In this session, we will explore the integration of data distributions, probabilities, and Monte Carlo simulations as applied in data analysis and decision-making, particularly in finance.
Typically, in finance, we estimate independent variables which inform an output variable that we are attempting to explain.
Example: Valuing a company involves key inputs such as revenue growth and operating margins.
Suppose we estimate revenue growth at g = 12% and operating margin at m = 8%.
Point estimates, while convenient, are limiting due to inherent uncertainties in actual values.
Instead of providing point estimates, we replace each with a probability distribution.
For example, revenue growth could be modeled with a distribution centered around 12% but allowing for variance (e.g., a range between 4% and 20%).
Monte Carlo simulations allow us to:
Select a random value from each of the distributions defined for independent variables.
Run simulations multiple times to produce a range of outputs, providing a distribution of output values rather than a single estimate.
For successful simulations:
Build a sound base model connecting independent variables to the output variable.
Keep the model simple and transparent.
Focus on the most significant independent variables in terms of their effect on outputs.
Analyzing uncertainties involves distinguishing between: Discrete vs. Continuous Uncertainty:
Continuous Uncertainty: e.g., margins that can take on a range of values.

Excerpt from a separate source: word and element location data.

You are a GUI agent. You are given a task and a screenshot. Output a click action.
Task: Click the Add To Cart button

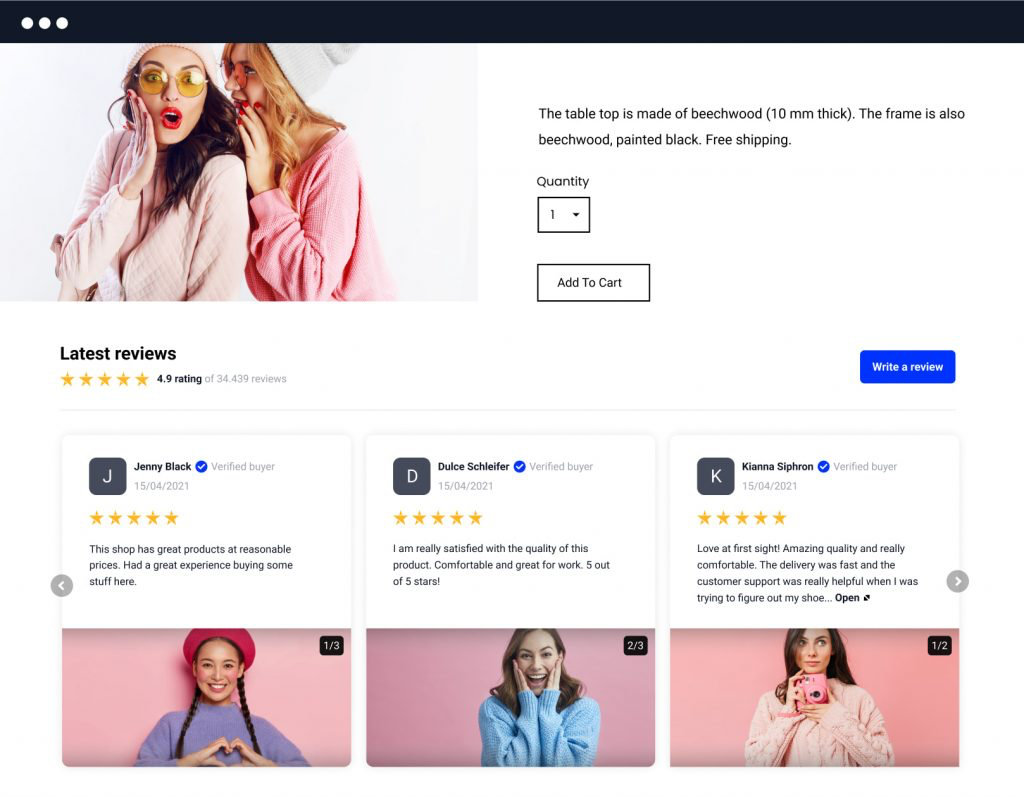(593, 283)
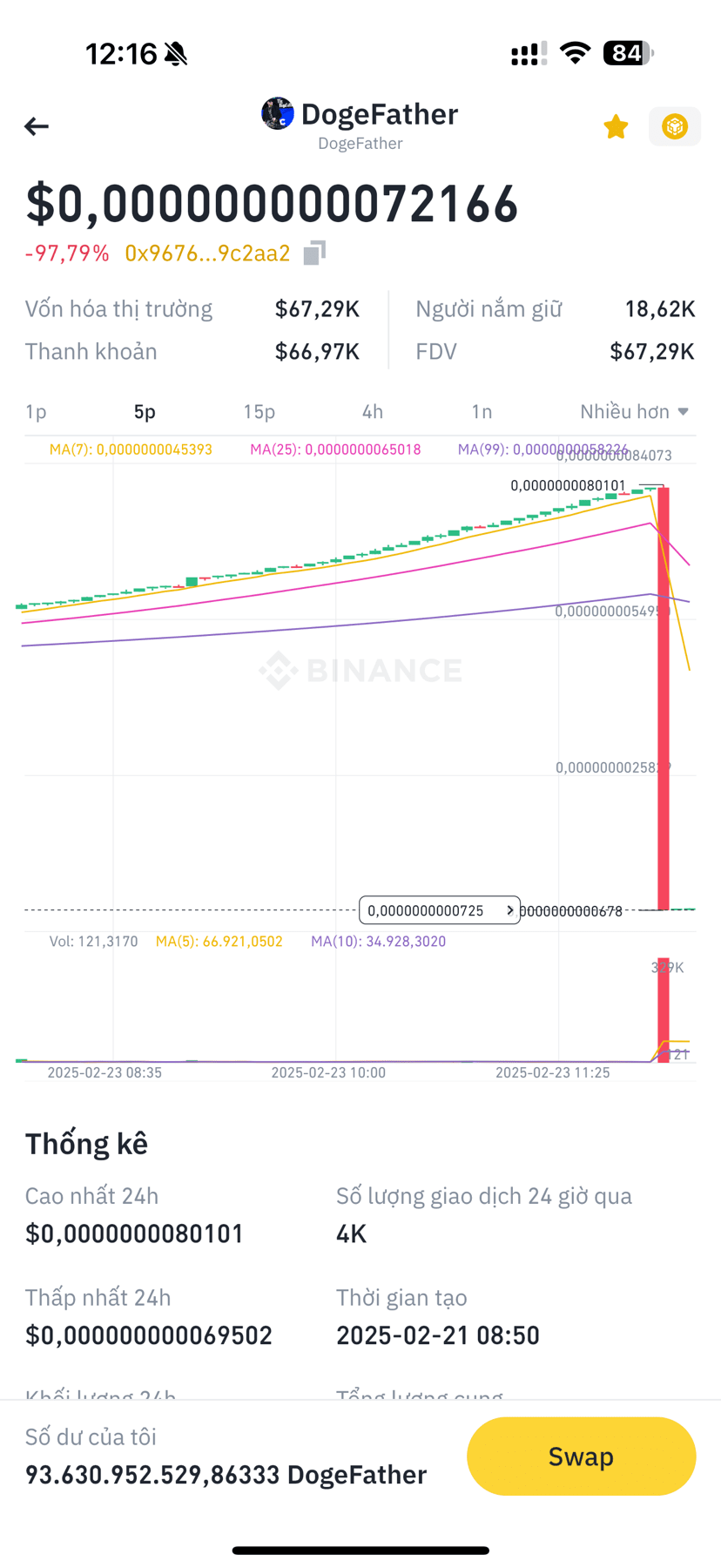Open the BNB chain network icon
This screenshot has width=721, height=1568.
click(x=675, y=126)
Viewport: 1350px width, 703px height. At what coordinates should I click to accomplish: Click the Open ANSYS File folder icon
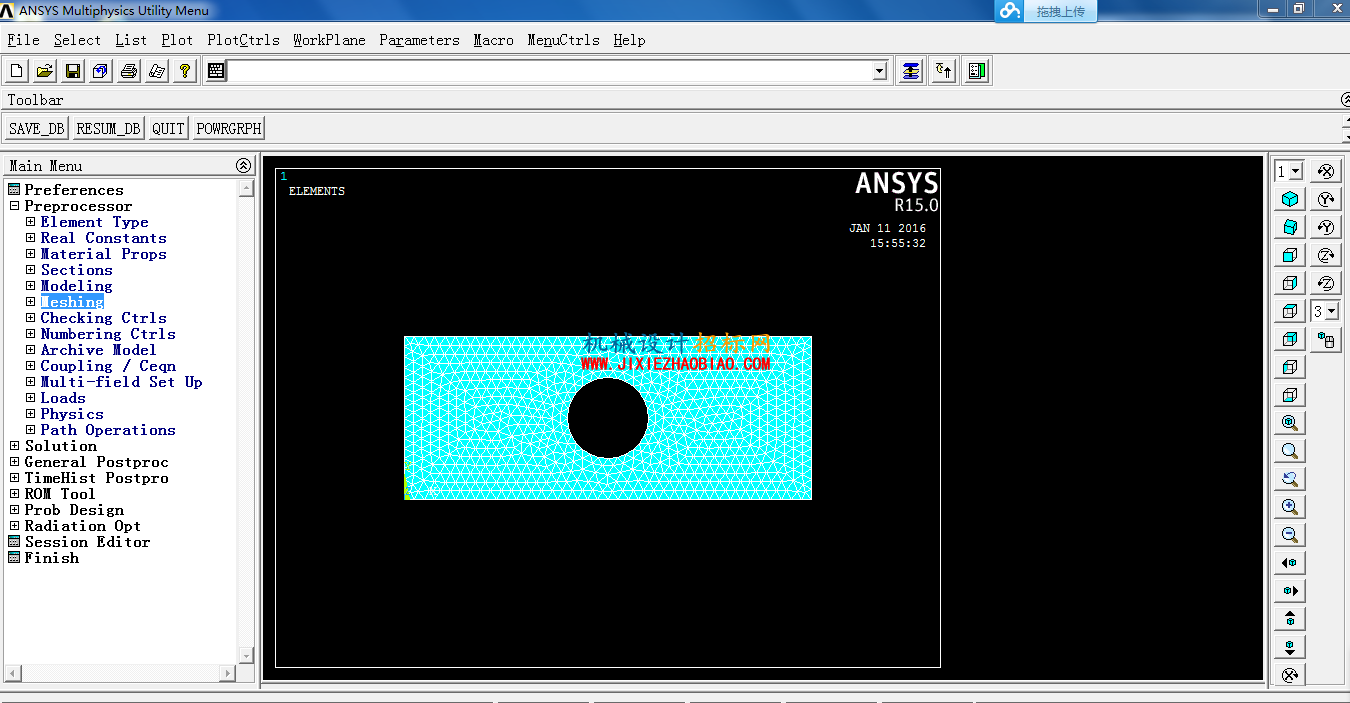(45, 71)
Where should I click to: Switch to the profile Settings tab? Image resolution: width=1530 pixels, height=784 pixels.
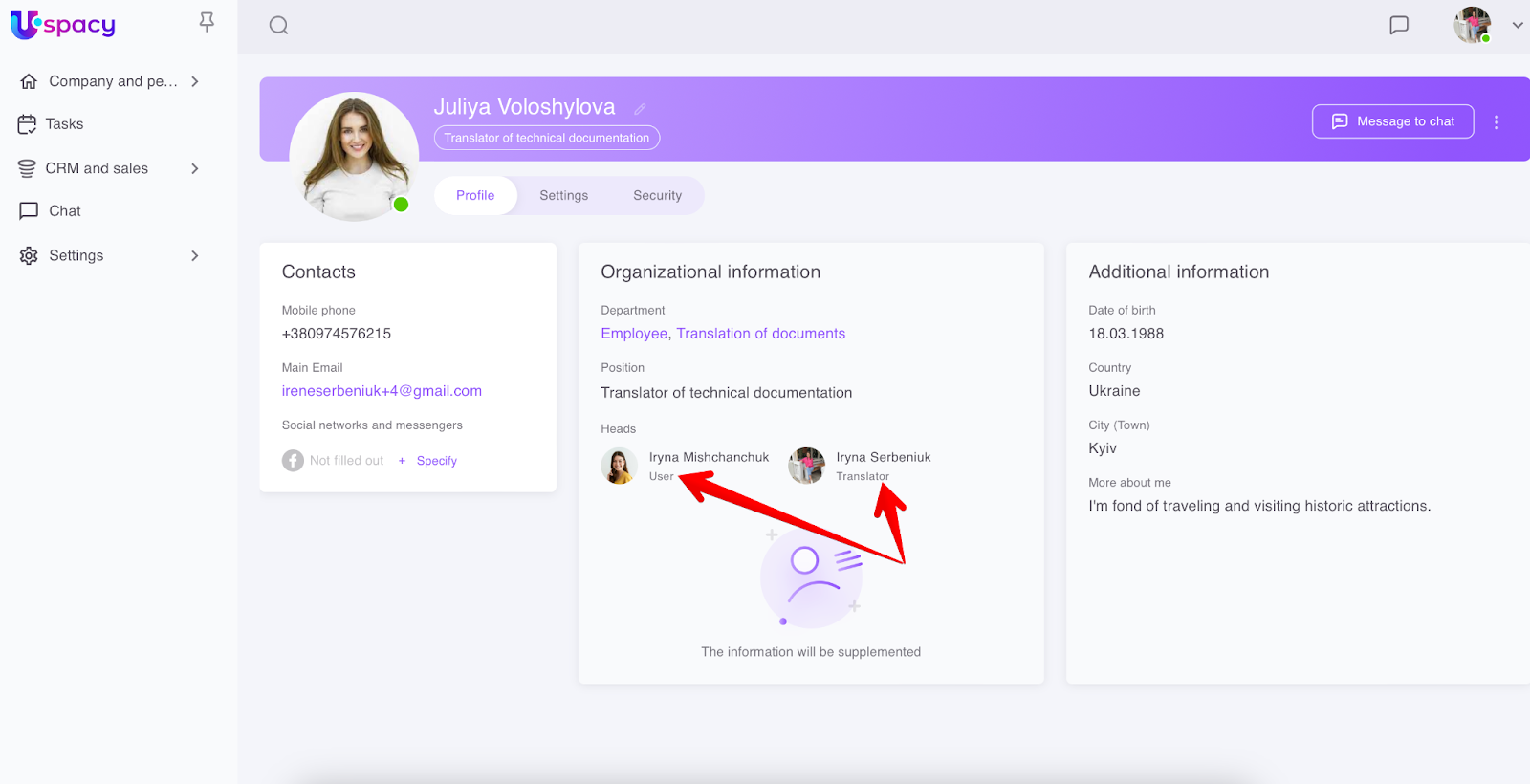point(563,195)
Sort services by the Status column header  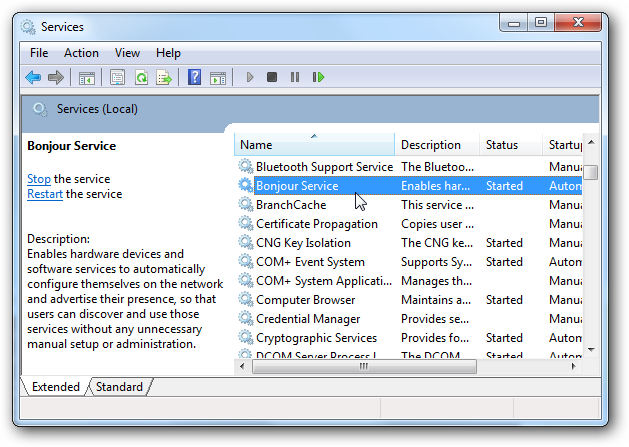click(511, 144)
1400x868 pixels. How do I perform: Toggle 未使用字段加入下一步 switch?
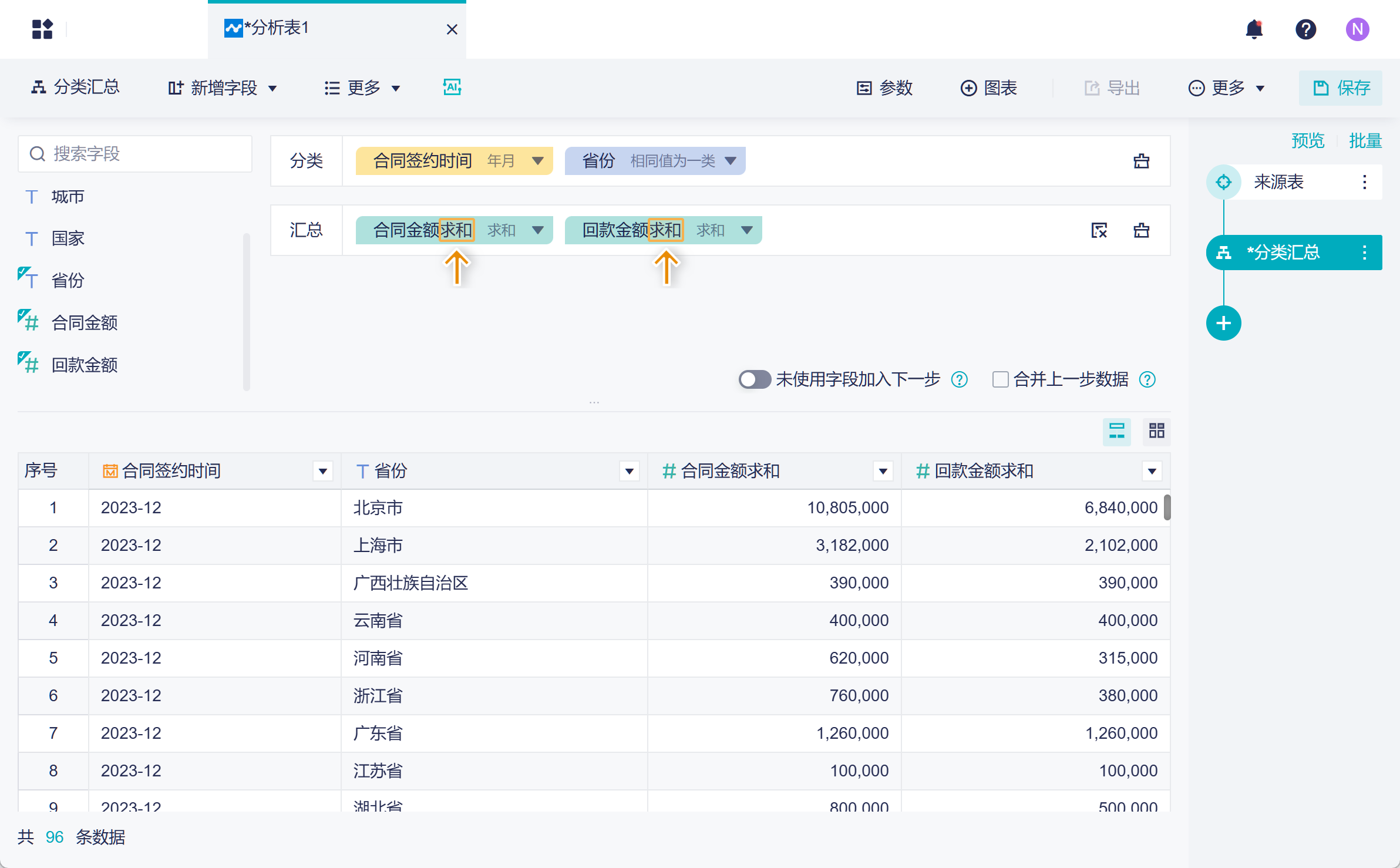(754, 379)
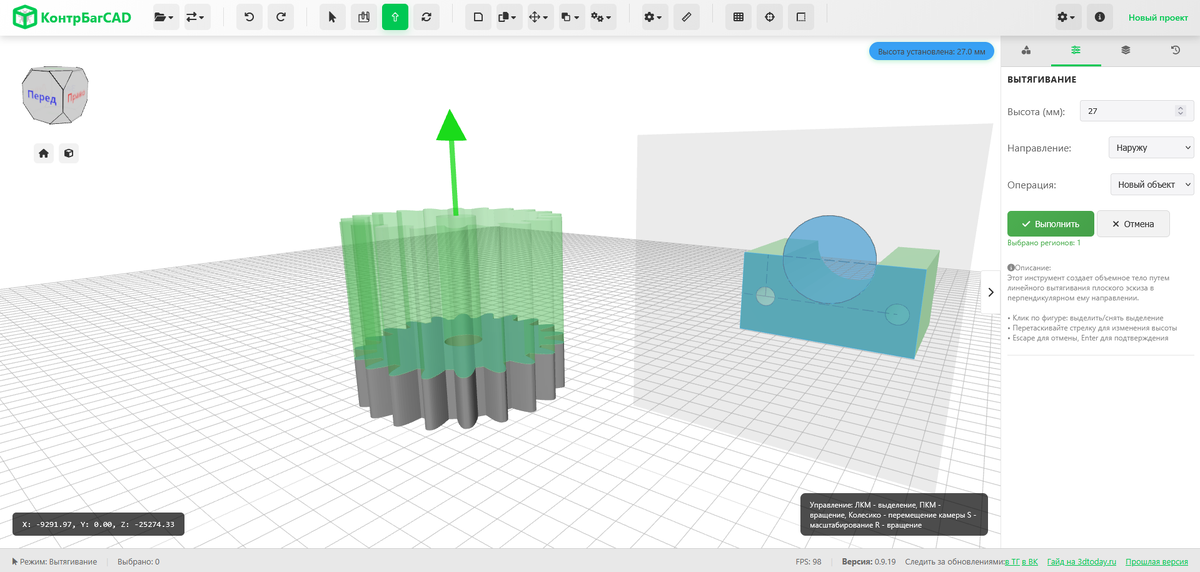
Task: Open the info icon in header
Action: 1100,17
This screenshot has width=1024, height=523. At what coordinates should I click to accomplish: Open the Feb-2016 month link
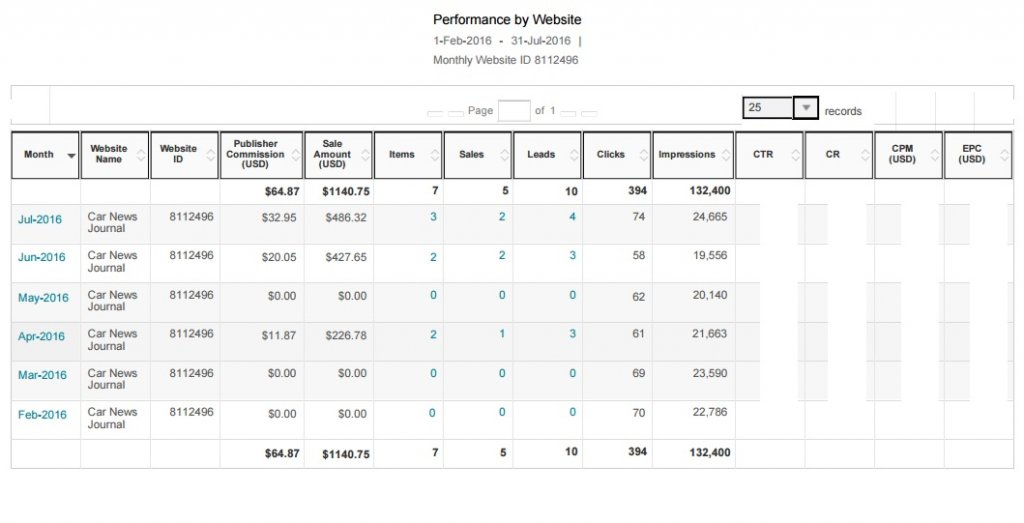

Discrete Uncertainty: e.g., regulatory changes that can either happen or not (0 or 1).
Symmetric vs. Asymmetric Risk:
Symmetric: Uncertainty exists equally on both sides.
Asymmetric: Greater likelihood of being wrong in one direction (e.g., margins could drop significantly).
It is crucial to identify the right type of distributions (e.g., normal, log-normal, triangular) to model your uncertainties.
In a valuation example performed in May 2016: Point Estimates:
Revenue Growth (g): 1.5%
Operating Margin (m): 25%
A base case valuation provided a value of 126 per share.
For Revenue Growth, a log-normal distribution was chosen due to the belief in positive surprise potential.
For Operating Margin, a triangular distribution was used, with bounds set to prevent unrealistic values.
Using Crystal Ball (an Excel add-on):
Conducted 100, 000 simulations.
Resulting output showed distributions of value per share.
Median Value: Approximately $123 per share.
Value Range:
10th Decile: $99
90th Decile: $157
Indicates a high probability (93%) that Apple is undervalued compared to its market trading price of $93.
Monte Carlo simulations provide not just a point estimate but a fuller picture of uncertainty, allowing analysts to make more informed decisions. By looking at the distribution of potential outcomes, analysts can more effectively address and understand the risks involved.
Establish a clear model linking independent variables and outputs.
Use distributions to represent uncertainties accurately.
Employ simulations to analyze and understand variability in outcomes.